Reversible Posterior Leukoencephalopathy Syndrome
The patient is admitted to the neurology service for treatment of presumptive reversible posterior leukoencephalopathy syndrome (RPLS). RPLS is a neurologic syndrome defined by clinical and radiologic features. It has also been referred to as posterior reversible encephalopathy syndrome, reversible posterior cerebral edema syndrome, and posterior leukoencephalopathy syndrome.
The typical clinical presentation includes headache, confusion, visual symptoms, and seizures. RPLS most often occurs in those in hypertensive crisis (as in this case) or with preeclampsia, and in those undergoing cytotoxic immunosuppressive therapy.1,2 RPLS is associated with good prognosis in most patients with SLE1; thus, prompt diagnosis and initiation of early goal-directed treatment is crucial.

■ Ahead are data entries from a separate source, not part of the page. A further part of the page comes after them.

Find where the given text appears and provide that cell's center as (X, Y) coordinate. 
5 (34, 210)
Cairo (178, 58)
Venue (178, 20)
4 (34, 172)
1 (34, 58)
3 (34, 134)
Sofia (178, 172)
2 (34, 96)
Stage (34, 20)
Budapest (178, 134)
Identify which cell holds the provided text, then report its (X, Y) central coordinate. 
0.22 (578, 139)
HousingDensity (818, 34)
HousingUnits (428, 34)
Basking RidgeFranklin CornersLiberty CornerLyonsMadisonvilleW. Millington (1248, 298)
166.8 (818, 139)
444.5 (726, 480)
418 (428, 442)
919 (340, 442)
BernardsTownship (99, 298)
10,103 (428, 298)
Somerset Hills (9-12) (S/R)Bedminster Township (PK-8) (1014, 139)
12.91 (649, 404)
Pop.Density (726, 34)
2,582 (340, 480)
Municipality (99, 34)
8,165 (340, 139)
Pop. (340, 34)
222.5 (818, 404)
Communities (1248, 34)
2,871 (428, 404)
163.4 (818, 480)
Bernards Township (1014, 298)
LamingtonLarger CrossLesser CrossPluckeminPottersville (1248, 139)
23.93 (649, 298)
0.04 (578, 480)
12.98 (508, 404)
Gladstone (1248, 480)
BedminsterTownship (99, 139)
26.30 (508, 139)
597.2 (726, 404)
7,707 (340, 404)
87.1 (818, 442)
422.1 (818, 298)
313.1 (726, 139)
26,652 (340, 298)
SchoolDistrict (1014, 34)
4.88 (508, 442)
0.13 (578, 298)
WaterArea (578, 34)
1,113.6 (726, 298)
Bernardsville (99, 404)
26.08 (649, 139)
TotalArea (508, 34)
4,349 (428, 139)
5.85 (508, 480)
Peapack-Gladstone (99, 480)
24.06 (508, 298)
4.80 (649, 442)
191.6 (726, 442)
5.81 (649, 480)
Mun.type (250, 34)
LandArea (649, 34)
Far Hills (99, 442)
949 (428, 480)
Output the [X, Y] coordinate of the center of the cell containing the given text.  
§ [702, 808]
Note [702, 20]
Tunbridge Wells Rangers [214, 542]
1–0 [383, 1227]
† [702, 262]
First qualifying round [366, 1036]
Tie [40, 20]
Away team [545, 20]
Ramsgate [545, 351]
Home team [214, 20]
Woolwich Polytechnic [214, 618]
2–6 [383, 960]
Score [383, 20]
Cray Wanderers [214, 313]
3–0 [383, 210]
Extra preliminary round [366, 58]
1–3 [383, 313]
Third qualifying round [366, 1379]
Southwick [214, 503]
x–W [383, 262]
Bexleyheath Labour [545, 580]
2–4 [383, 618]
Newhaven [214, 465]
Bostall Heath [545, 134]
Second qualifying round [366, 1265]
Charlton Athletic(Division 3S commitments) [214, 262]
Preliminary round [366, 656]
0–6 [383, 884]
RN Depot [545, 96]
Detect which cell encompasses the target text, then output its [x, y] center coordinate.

The differential diagnosis for this patient includes possible ischemic stroke, venous thrombosis, toxic or metabolic encephalopathy, demyelinating disorder, vasculitis, or encephalitis.3 Early differentiation of RPLS from ischemic stroke is important because blood pressure treatment goals are different for stroke and RPLS. Additionally, in those with sudden onset of neurologic symptoms, bilateral posterior cerebral artery infarction must be ruled out.2 Radiographic imaging can help distinguish RPLS from bilateral basilar infarcts, as infarcts of the posterior cerebral artery territory usually involve the calcarine and paramedian occipital lobe.4
This contrast-enhanced, axial (cross-sectional), T1-weighted MR image shows gyral swelling and patchy enhancement (white areas) in the parietal and occipital lobes. The enhancement is related to a breakdown in the blood-brain barrier. Credit: Living Art Enterprises / Science Source
Neurologic imaging is an important diagnostic tool for RPLS. The cardinal radiologic feature of RPLS is bilateral white matter vasogenic edema in the posterior regions of the cerebral hemispheres, concentrated in the parieto-occipital region.1
RPLS in the Setting of SLE
SLE is one of the inflammatory autoimmune disorders associated with RPLS.5 Healthcare providers should have a high clinical suspicion for RPLS when a person who has SLE presents with headache, confusion, seizures, and vision abnormalities or is pregnant, receiving cytotoxic therapy, or in hypertensive crisis.5
Distinguishing RPLS from neuropsychiatric lupus is important because the treatment approaches differ.6 In RPLS, MRI demonstrates posterior cerebral vasogenic edema that is not confined to a single specific vascular territory.6 Diffusion-weighted MRI can help distinguish between the vasogenic edema of RPLS and the cytotoxic edema seen in lupus-related infarction.